WHAT TO WORK ON
Each line from the one containing "has width=1526, height=859." through the final line of the records is to be repeated exactly, with no additions.

──────── EXTRACTED INFORMATION ────────

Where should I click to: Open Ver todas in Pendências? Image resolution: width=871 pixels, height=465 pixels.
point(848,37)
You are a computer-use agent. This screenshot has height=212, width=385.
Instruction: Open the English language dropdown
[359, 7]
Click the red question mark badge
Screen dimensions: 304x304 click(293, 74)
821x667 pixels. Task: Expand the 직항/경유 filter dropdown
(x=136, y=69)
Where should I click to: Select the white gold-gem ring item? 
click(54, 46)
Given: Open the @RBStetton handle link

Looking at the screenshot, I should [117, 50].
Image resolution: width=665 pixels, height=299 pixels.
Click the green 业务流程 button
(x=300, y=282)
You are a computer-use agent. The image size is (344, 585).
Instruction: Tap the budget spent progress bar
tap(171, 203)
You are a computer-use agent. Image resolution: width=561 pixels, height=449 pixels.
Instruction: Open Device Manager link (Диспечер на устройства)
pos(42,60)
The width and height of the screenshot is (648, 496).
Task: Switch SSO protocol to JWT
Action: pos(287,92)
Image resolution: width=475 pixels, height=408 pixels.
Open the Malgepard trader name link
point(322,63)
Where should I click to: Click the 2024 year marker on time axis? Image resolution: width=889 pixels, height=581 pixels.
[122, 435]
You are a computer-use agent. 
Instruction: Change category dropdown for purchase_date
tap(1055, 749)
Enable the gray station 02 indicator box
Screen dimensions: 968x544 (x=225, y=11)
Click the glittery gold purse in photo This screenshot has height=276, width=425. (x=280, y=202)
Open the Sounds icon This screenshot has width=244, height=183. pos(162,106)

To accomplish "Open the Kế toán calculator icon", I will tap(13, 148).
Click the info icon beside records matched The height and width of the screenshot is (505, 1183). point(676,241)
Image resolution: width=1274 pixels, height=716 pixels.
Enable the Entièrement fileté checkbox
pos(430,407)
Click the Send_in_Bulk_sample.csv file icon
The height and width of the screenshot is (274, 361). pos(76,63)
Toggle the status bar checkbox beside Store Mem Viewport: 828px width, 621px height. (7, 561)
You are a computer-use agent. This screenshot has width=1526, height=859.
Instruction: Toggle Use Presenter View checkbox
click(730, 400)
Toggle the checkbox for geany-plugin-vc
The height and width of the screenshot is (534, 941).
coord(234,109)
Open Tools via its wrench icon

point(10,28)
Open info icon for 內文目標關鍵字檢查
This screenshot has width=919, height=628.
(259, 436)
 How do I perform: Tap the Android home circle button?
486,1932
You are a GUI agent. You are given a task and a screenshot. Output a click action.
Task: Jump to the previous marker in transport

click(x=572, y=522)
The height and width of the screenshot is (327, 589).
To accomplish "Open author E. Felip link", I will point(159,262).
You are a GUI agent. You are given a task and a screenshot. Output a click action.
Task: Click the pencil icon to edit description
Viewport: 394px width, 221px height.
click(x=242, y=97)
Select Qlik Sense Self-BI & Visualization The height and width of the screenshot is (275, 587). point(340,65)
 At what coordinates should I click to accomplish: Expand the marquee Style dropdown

────────

EXPECTED ANSWER
You are a computer-use agent. This screenshot has width=1526, height=859.
Instruction: Toggle Use Presenter View checkbox
click(730, 400)
Toggle the checkbox for geany-plugin-vc
The height and width of the screenshot is (534, 941).
coord(234,109)
Open Tools via its wrench icon

point(10,28)
Open info icon for 內文目標關鍵字檢查
This screenshot has width=919, height=628.
(259, 436)
 How do I perform: Tap the Android home circle button?
486,1932
You are a GUI agent. You are given a task and a screenshot. Output a click action.
Task: Jump to the previous marker in transport

click(x=572, y=522)
The height and width of the screenshot is (327, 589).
To accomplish "Open author E. Felip link", I will point(159,262).
You are a GUI agent. You are given a task and a screenshot. Output a click action.
Task: Click the pencil icon to edit description
Viewport: 394px width, 221px height.
click(x=242, y=97)
Select Qlik Sense Self-BI & Visualization The height and width of the screenshot is (275, 587). point(340,65)
 At what coordinates should I click to accomplish: Expand the marquee Style dropdown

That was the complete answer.